1. Introduction

The piloting of ships is an indispensable part of port security and services, an important part of international shipping, and the first image of a country. With the acceleration of the construction and commissioning of a large number of large-scale berths and the acceleration of large-scale ships, the safety of ship piloting has received increasing attention. Pilotage agencies have formulated the “Navigation Pilot Safety Management System” based on their own operations. The safety precautions for ship pilotage must be internally and externally repaired. While building the internal management system of the piloting organization and improving the pilotage technical level, it is necessary to coordinate and master the changes in the external environment and to prevent the occurrence of the piloting safety accident to the greatest extent possible. The study of ship pilotage risk project has important practical significance and has a strong guiding role in preventing the occurrence of ship pilotage accidents. Risk assessment is the quantitative assessment of the degree of impact or loss brought about by an event or thing. A large number of scholars have already conducted research on the risk assessment of ship pilotage.

1.1.  Method

In the application of ship pilotage risk methods, In [1], the author used FMEA Method and DFT analysis of ship pilotage risk. In [2], the author used FTA Method analysis of ship pilotage risk. In [3], the author analysis of ship pilotage risk based on the case of ship pilot accident. The researchers used the FTA method to analysis system failures and risks, and propose solutions based on the results for the corresponding risks [4] [5] [6]. In [7], the author used risk matrix and risk criteria. In [8], the researcher used gray comprehensive evaluation model. In [9], the author used the unknown measure model and the confidence identification criterion. In [10], the presenter used the Bayesian method. In [2], the author established a ship pilotage risk analysis model based on the SHELL model, Li Fen use the A.D. Hall models to do the system analysis [11]. The author uses Synergy-based mode to study the management risk of marine traffic [12] [13]. In [1], the researcher proposed model based on A.D. Hall models. However, the study of the module decomposition method applied to the analysis of ship’s piloting risk fault tree is still in the blank.

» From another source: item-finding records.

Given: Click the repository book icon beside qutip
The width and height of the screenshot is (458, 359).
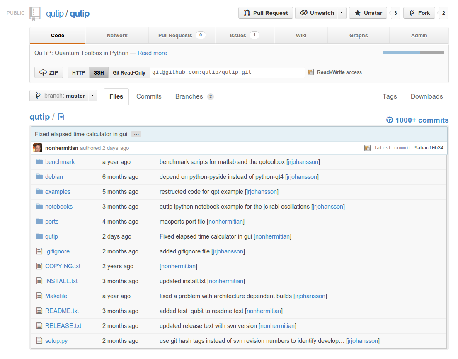Looking at the screenshot, I should (x=35, y=13).
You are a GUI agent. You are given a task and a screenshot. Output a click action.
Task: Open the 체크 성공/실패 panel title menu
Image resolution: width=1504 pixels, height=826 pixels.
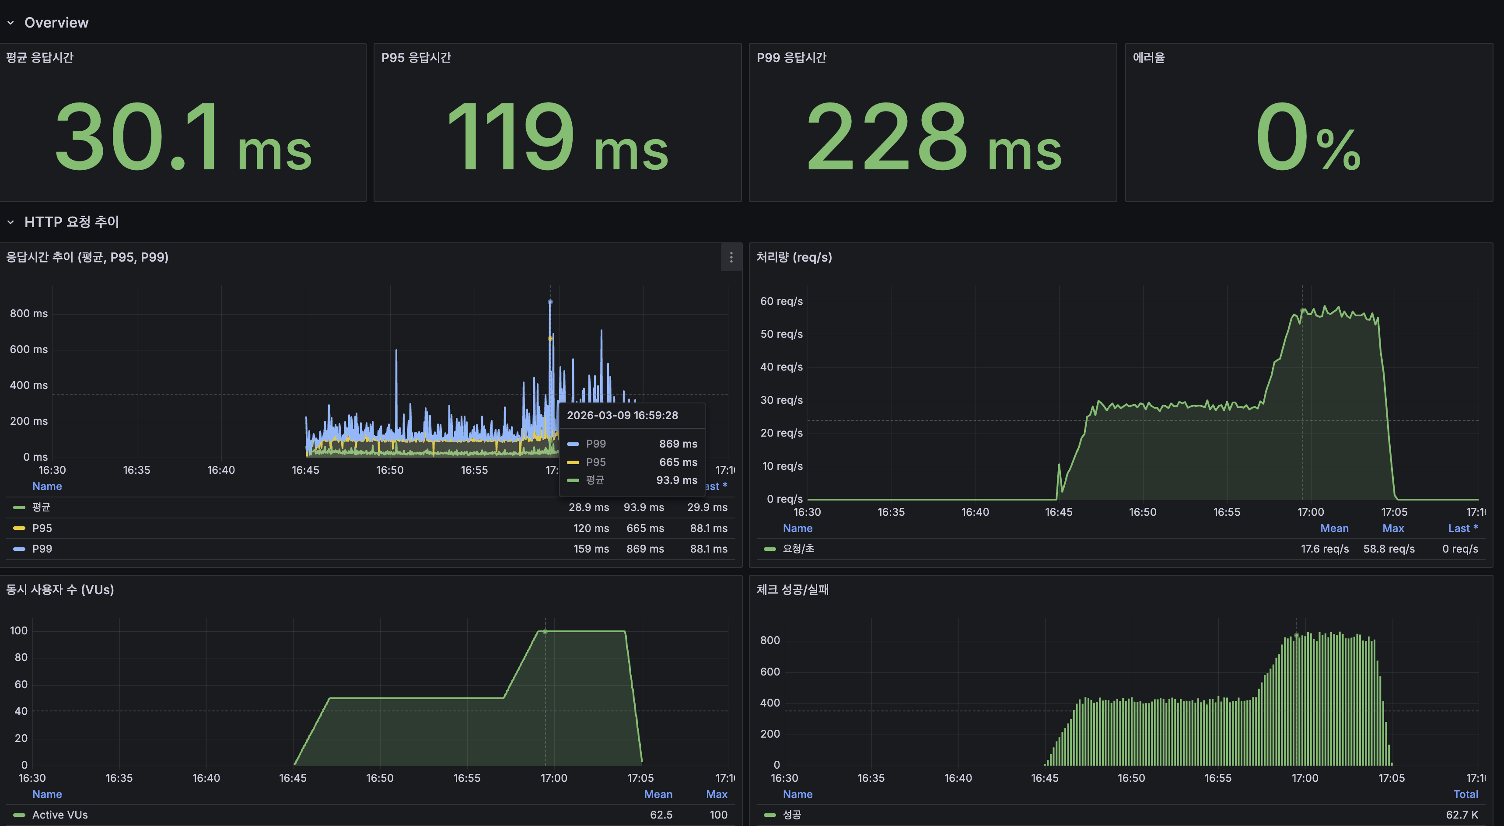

This paper first simplifies the fault tree construction process. By using the module decomposition method, the complex fault tree is decomposed into independent submodules that can be reduced in dimension, and the appropriate method is used to solve the submodules.

The module decomposition method is used, the top-down or bottom-up combination method is used, MTF method is used to solve the fault-free tree which have no duplicate events. Independent modules can be divided into static modules and dynamic modules. The basic operations of the BDD method are introduced. The BDD method is used to solve the static fault tree module. Through qualitative and quantitative analysis, the cut set of each static submodule is obtained. The Markov model concept is used, which is used to convert DFT to Markov chain, and the cut set of each dynamic sub-module is obtained through analysis. At last individual modules result is synthesized. Comparing the calculation process and results of module decomposition and non-use, the module decomposition method has high usability and high computing efficiency.

2. FTA Construction Process

The fault tree construction process is shown in the figure. It mainly includes analyzing the event background, determining the top event, determining the basic event, establishing the fault tree, and standardizing and simplifying. For detail, see figure 1.

Figure1: Dynamic fault tree construction flow chart

2.1.  Event background

Establishing a fault tree first requires a clear structure, condition, purpose, and content. By understanding the background of shipboard piloting risk events and the structure, then environmental conditions of the incidents will be mastered; the impact of subjective and objective factors on the occurrence of the incidents will be identified, the possible transitions between modes and modes of the incidents will be identified, and the failure modes will be identified. Ship pilotage has internal and external risk.

2.2.  Determine the top event

A fault tree that meets a variety of different needs is built for different goals. The goals mentioned here are top events. The top event should have a clear definition. When there are many events that are not expected to occur in the system, one or more of the most undesirable events need to be selected as the top event of dynamic fault tree analysis. In the process of establishing the top event, you can use the RPN method to identify the most undesirable events. Collision is as the Ship pilotage risk top event[1].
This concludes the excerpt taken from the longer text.